Given records below:
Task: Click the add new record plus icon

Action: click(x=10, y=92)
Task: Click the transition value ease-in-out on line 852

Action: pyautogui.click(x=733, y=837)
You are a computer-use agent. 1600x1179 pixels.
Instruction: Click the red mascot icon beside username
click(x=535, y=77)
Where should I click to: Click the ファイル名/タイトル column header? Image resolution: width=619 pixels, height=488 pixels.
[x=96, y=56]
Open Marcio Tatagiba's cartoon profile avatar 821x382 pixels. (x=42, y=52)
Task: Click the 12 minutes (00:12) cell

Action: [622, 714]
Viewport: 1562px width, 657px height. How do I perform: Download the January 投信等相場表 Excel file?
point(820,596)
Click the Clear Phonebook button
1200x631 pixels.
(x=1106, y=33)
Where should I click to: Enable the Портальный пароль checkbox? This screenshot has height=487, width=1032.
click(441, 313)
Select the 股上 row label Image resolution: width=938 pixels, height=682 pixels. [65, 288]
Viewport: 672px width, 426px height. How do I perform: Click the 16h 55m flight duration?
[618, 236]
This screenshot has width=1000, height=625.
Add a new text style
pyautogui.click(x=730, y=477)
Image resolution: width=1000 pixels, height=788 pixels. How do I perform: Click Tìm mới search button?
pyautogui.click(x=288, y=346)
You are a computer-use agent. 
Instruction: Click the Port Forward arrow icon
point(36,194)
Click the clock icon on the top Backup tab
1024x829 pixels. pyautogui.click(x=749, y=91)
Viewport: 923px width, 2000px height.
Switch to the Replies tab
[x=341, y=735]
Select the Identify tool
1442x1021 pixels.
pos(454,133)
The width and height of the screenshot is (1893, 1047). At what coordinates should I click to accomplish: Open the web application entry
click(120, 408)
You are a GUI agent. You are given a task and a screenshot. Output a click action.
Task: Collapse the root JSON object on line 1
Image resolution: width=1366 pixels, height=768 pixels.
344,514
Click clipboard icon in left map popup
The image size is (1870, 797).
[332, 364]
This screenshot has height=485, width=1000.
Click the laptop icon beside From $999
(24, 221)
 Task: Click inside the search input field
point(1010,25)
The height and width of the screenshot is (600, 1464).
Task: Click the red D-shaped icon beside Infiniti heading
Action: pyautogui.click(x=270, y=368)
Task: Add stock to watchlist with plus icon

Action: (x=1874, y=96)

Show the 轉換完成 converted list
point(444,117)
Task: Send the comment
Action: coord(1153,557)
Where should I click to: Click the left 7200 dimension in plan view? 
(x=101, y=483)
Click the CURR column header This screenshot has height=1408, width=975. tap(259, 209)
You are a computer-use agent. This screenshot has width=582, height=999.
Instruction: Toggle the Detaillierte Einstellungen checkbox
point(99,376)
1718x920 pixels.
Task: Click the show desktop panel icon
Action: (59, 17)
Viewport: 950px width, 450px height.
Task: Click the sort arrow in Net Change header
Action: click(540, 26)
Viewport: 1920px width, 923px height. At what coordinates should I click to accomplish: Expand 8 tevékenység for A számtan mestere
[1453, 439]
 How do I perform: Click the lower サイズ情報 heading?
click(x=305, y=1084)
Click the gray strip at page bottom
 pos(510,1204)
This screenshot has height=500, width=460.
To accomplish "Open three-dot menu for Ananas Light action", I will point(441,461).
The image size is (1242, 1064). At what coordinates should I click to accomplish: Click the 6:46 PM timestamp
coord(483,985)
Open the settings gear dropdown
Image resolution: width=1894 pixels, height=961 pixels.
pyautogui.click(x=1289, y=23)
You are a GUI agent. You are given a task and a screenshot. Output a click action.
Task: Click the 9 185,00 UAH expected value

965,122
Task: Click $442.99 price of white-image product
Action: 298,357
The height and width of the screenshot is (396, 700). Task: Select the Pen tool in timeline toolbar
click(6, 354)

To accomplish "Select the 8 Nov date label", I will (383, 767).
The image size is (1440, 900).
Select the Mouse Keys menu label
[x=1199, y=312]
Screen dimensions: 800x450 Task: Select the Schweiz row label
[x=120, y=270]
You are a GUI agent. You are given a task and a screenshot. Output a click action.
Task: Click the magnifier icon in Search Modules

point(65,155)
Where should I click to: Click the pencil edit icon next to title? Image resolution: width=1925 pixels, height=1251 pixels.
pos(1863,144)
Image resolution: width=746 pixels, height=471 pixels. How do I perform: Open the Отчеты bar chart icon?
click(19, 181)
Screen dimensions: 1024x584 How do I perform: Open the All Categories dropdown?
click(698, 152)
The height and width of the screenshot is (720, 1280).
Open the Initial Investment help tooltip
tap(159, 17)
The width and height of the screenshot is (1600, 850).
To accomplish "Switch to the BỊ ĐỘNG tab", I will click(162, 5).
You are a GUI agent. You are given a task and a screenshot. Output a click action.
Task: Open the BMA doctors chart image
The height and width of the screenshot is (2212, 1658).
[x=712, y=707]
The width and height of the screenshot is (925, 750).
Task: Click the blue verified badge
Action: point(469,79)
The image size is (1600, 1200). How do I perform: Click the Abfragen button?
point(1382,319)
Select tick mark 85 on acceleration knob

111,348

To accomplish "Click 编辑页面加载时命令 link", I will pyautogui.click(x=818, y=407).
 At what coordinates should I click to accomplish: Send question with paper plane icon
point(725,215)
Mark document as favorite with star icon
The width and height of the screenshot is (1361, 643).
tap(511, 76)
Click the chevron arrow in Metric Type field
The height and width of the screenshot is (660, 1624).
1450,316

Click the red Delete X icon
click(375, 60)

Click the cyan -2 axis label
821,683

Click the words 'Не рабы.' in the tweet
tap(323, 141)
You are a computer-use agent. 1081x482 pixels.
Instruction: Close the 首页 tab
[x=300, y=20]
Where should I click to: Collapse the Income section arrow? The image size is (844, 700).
End of Given records.
Extract all of the data above and output it character for character.

Task: Click the add new record plus icon

Action: click(x=10, y=92)
Task: Click the transition value ease-in-out on line 852

Action: pyautogui.click(x=733, y=837)
You are a computer-use agent. 1600x1179 pixels.
Instruction: Click the red mascot icon beside username
click(x=535, y=77)
Where should I click to: Click the ファイル名/タイトル column header? Image resolution: width=619 pixels, height=488 pixels.
[x=96, y=56]
Open Marcio Tatagiba's cartoon profile avatar 821x382 pixels. (x=42, y=52)
Task: Click the 12 minutes (00:12) cell

Action: [622, 714]
Viewport: 1562px width, 657px height. How do I perform: Download the January 投信等相場表 Excel file?
point(820,596)
Click the Clear Phonebook button
1200x631 pixels.
(x=1106, y=33)
Where should I click to: Enable the Портальный пароль checkbox? This screenshot has height=487, width=1032.
click(441, 313)
Select the 股上 row label Image resolution: width=938 pixels, height=682 pixels. [65, 288]
Viewport: 672px width, 426px height. How do I perform: Click the 16h 55m flight duration?
[618, 236]
This screenshot has width=1000, height=625.
Add a new text style
pyautogui.click(x=730, y=477)
Image resolution: width=1000 pixels, height=788 pixels. How do I perform: Click Tìm mới search button?
pyautogui.click(x=288, y=346)
You are a computer-use agent. 
Instruction: Click the Port Forward arrow icon
point(36,194)
Click the clock icon on the top Backup tab
1024x829 pixels. pyautogui.click(x=749, y=91)
Viewport: 923px width, 2000px height.
Switch to the Replies tab
[x=341, y=735]
Select the Identify tool
1442x1021 pixels.
pos(454,133)
The width and height of the screenshot is (1893, 1047). At what coordinates should I click to accomplish: Open the web application entry
click(120, 408)
You are a GUI agent. You are given a task and a screenshot. Output a click action.
Task: Collapse the root JSON object on line 1
Image resolution: width=1366 pixels, height=768 pixels.
344,514
Click clipboard icon in left map popup
The image size is (1870, 797).
[332, 364]
This screenshot has height=485, width=1000.
Click the laptop icon beside From $999
(24, 221)
 Task: Click inside the search input field
point(1010,25)
The height and width of the screenshot is (600, 1464).
Task: Click the red D-shaped icon beside Infiniti heading
Action: pyautogui.click(x=270, y=368)
Task: Add stock to watchlist with plus icon

Action: (x=1874, y=96)

Show the 轉換完成 converted list
point(444,117)
Task: Send the comment
Action: coord(1153,557)
Where should I click to: Click the left 7200 dimension in plan view? 
(x=101, y=483)
Click the CURR column header This screenshot has height=1408, width=975. tap(259, 209)
You are a computer-use agent. This screenshot has width=582, height=999.
Instruction: Toggle the Detaillierte Einstellungen checkbox
point(99,376)
1718x920 pixels.
Task: Click the show desktop panel icon
Action: (59, 17)
Viewport: 950px width, 450px height.
Task: Click the sort arrow in Net Change header
Action: click(540, 26)
Viewport: 1920px width, 923px height. At what coordinates should I click to accomplish: Expand 8 tevékenység for A számtan mestere
[1453, 439]
 How do I perform: Click the lower サイズ情報 heading?
click(x=305, y=1084)
Click the gray strip at page bottom
 pos(510,1204)
This screenshot has height=500, width=460.
To accomplish "Open three-dot menu for Ananas Light action", I will point(441,461).
The image size is (1242, 1064). At what coordinates should I click to accomplish: Click the 6:46 PM timestamp
coord(483,985)
Open the settings gear dropdown
Image resolution: width=1894 pixels, height=961 pixels.
pyautogui.click(x=1289, y=23)
You are a GUI agent. You are given a task and a screenshot. Output a click action.
Task: Click the 9 185,00 UAH expected value

965,122
Task: Click $442.99 price of white-image product
Action: 298,357
The height and width of the screenshot is (396, 700). Task: Select the Pen tool in timeline toolbar
click(6, 354)

To accomplish "Select the 8 Nov date label", I will (383, 767).
The image size is (1440, 900).
Select the Mouse Keys menu label
[x=1199, y=312]
Screen dimensions: 800x450 Task: Select the Schweiz row label
[x=120, y=270]
You are a GUI agent. You are given a task and a screenshot. Output a click action.
Task: Click the magnifier icon in Search Modules

point(65,155)
Where should I click to: Click the pencil edit icon next to title? Image resolution: width=1925 pixels, height=1251 pixels.
pos(1863,144)
Image resolution: width=746 pixels, height=471 pixels. How do I perform: Open the Отчеты bar chart icon?
click(19, 181)
Screen dimensions: 1024x584 How do I perform: Open the All Categories dropdown?
click(698, 152)
The height and width of the screenshot is (720, 1280).
Open the Initial Investment help tooltip
tap(159, 17)
The width and height of the screenshot is (1600, 850).
To accomplish "Switch to the BỊ ĐỘNG tab", I will click(162, 5).
You are a GUI agent. You are given a task and a screenshot. Output a click action.
Task: Open the BMA doctors chart image
The height and width of the screenshot is (2212, 1658).
[x=712, y=707]
The width and height of the screenshot is (925, 750).
Task: Click the blue verified badge
Action: point(469,79)
The image size is (1600, 1200). How do I perform: Click the Abfragen button?
point(1382,319)
Select tick mark 85 on acceleration knob

111,348

To accomplish "Click 编辑页面加载时命令 link", I will pyautogui.click(x=818, y=407).
 At what coordinates should I click to accomplish: Send question with paper plane icon
point(725,215)
Mark document as favorite with star icon
The width and height of the screenshot is (1361, 643).
tap(511, 76)
Click the chevron arrow in Metric Type field
The height and width of the screenshot is (660, 1624).
1450,316

Click the red Delete X icon
click(375, 60)

Click the cyan -2 axis label
821,683

Click the words 'Не рабы.' in the tweet
tap(323, 141)
You are a computer-use agent. 1081x482 pixels.
Instruction: Close the 首页 tab
[x=300, y=20]
Where should I click to: Collapse the Income section arrow? The image size is (844, 700).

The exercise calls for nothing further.